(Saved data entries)
◆ ◆ ◆ ◆ ◆ ◆ ◆
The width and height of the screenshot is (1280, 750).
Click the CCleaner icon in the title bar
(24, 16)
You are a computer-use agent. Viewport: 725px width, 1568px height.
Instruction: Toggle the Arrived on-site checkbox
◆ ◆ ◆ ◆ ◆ ◆ ◆
WHAT THE TASK REQUIRES
Exactly as they appear, write out the lines from the one containing "You are a computer-use" through the final line of the entries above, both included.

TASK RESPONSE
You are a computer-use agent. Viewport: 725px width, 1568px height.
Instruction: Toggle the Arrived on-site checkbox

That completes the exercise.